### Given exercise
Collect every line of the entries below that contains the word "screenshot", and copy each one. Case counts.
------ Records for the task ------
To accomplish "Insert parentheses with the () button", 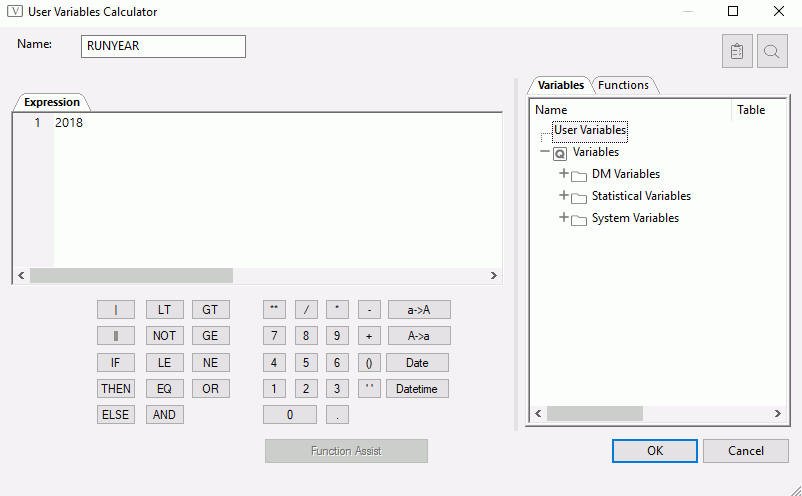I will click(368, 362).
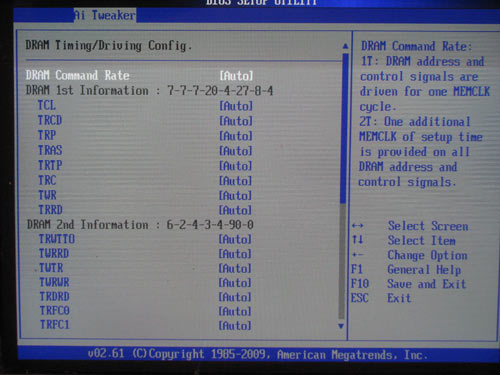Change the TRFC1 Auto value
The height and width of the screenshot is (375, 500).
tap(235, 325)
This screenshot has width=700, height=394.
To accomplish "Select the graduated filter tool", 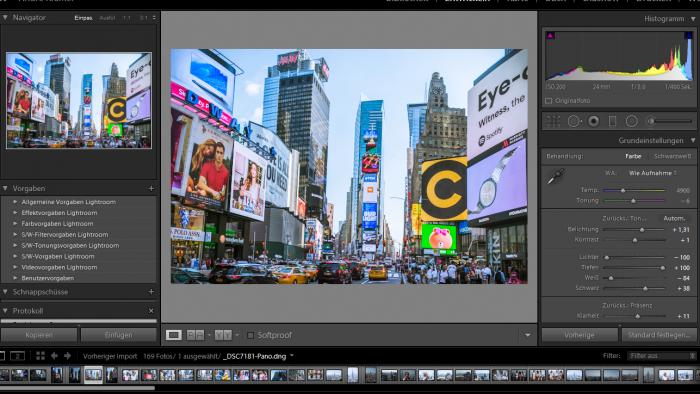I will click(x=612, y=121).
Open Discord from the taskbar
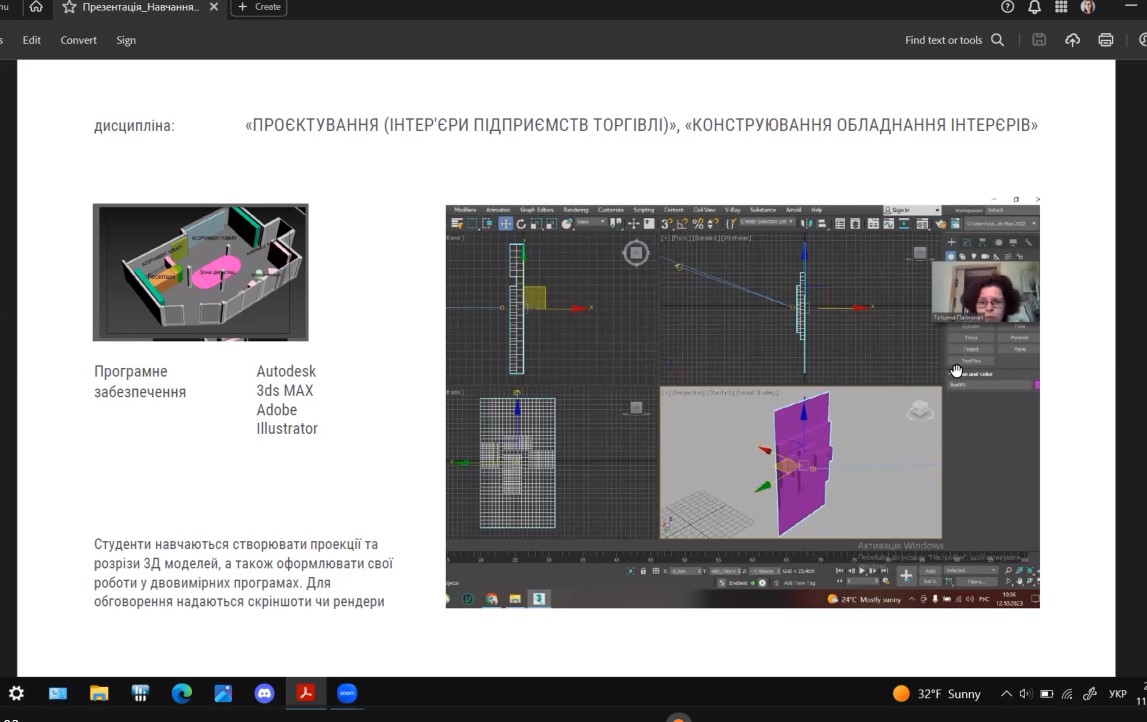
------
### Task result
The height and width of the screenshot is (375, 500).
This screenshot has width=700, height=394.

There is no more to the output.